投稿日：2025/01/22

はじめに

　前回のブログでは、SQL Serverの列レベルの保護で使用する「Always Encrypted」の概要や暗号化方法についてご紹介しました。
　今回は「Always Encrypted」の設定方法やデータ操作の検証結果を記載します。

暗号化の全体像

　Always Encryptedの暗号化フローは以下の全体像となります。

　1. クライアント側でCMK（列マスターキー）とCEK（列暗号化キー）を作成します。今回の検証ではCMKをWindows証明書ストアで作成しますが、Azure上のSQL Serverであれば、Key Vaultを利用することになります。

　2. サーバ側にCMKのパス情報と、クライアント側で暗号化されたCEKが格納されます。

　3. 暗号化対象のテーブル・列をサーバ側のCEKを使って暗号化します。

暗号化の検証

　SSMSのGUI画面をメインにcustomerテーブルのnameとcredit_numの列を暗号化します。
　まずは検証に使用するテーブルとデータを準備します。

-- 検証用テーブル
CREATE TABLE customer (
    name nvarchar(10),
    credit_num nvarchar(10)
);
-- 2件のデータを挿入
INSERT INTO customer VALUES (
    N'nakagawa',
    N'12345-6789'
);

　一度データの中身を確認しましょう。

　それでは、Always Encryptedの設定を行います。
　対象のテーブルを右クリックし、[列の暗号化]を押下します。

　Always Encryptedの説明が表示されますので、[次へ]を押下します。

　次に暗号化する列を選択します。
　CEKは自動作成されるので、そちらを利用します。
　なお、今回はnameとcredit_numが対象なのでチェックを入れ、種類は決定論的とランダム化どちらも検証してみます。

　次にマスターキーを作成します。
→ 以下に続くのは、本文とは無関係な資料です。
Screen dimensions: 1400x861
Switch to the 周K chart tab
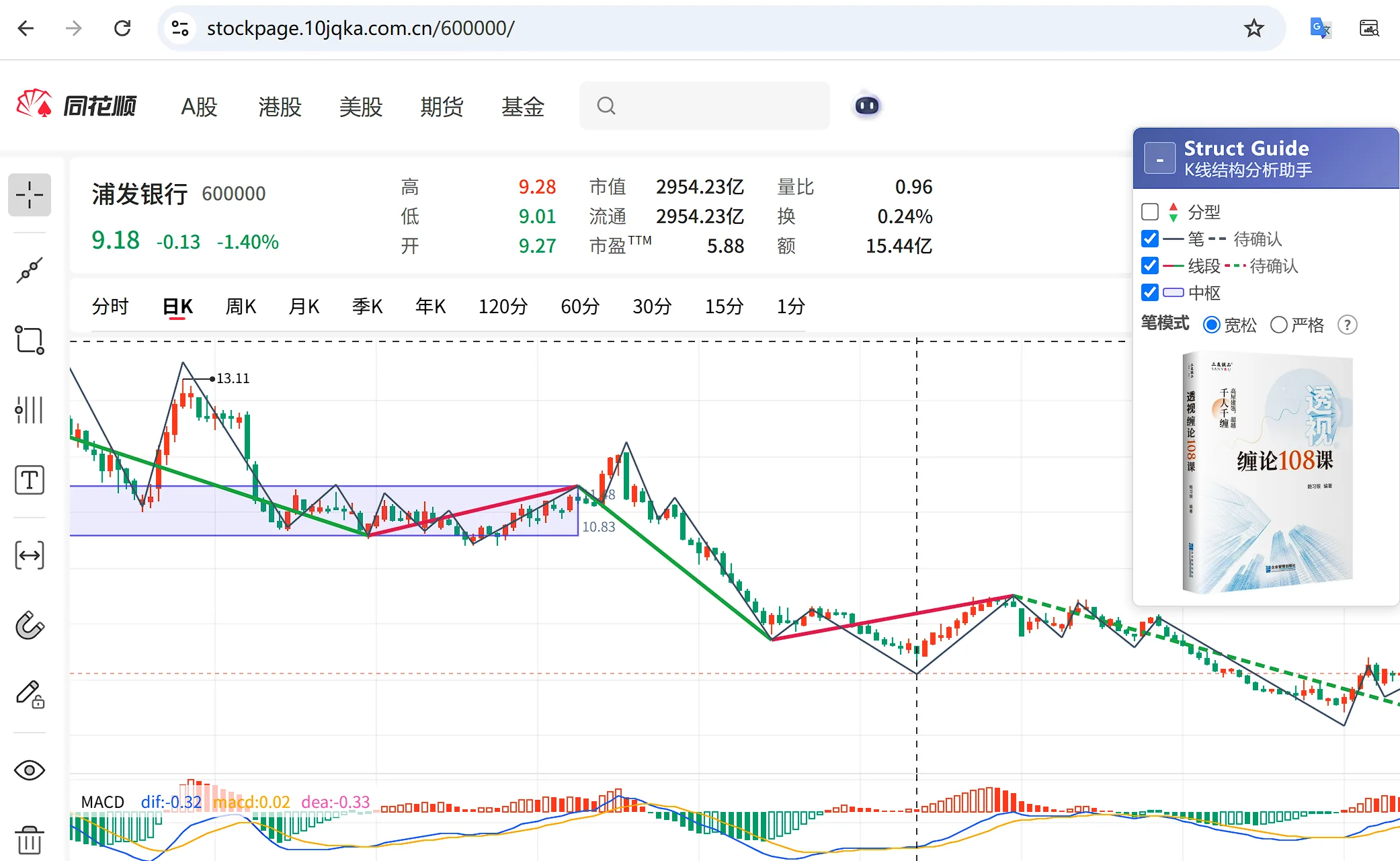pos(241,307)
今回はWindows証明書ストアを利用するので、デフォルトの設定で[次へ]を選択します。

　インプレース暗号化の設定は追加の構成が必要ないので、[次へ]を選択します。

　最後に実行設定です。
　今回は検証レベルなので「続行して今すぐ完了」を選択しますが、暗号化中にテーブルの書き込み操作が行われるとデータが失われる可能性があります。
　なので、稼働中のデータベース・テーブルであればメンテナンス時間を設ける必要がありそうですね。

　サマリーが表示されますので、最終確認してください。
　[完了]を押下すると暗号化の設定が行われます。

　暗号化の設定が正常に終了した場合、以下の画面が表示されるので[閉じる]を押下します。

　CMKはWindows証明書ストアを指定したため、「ユーザー証明書の管理」の証明書に格納されています。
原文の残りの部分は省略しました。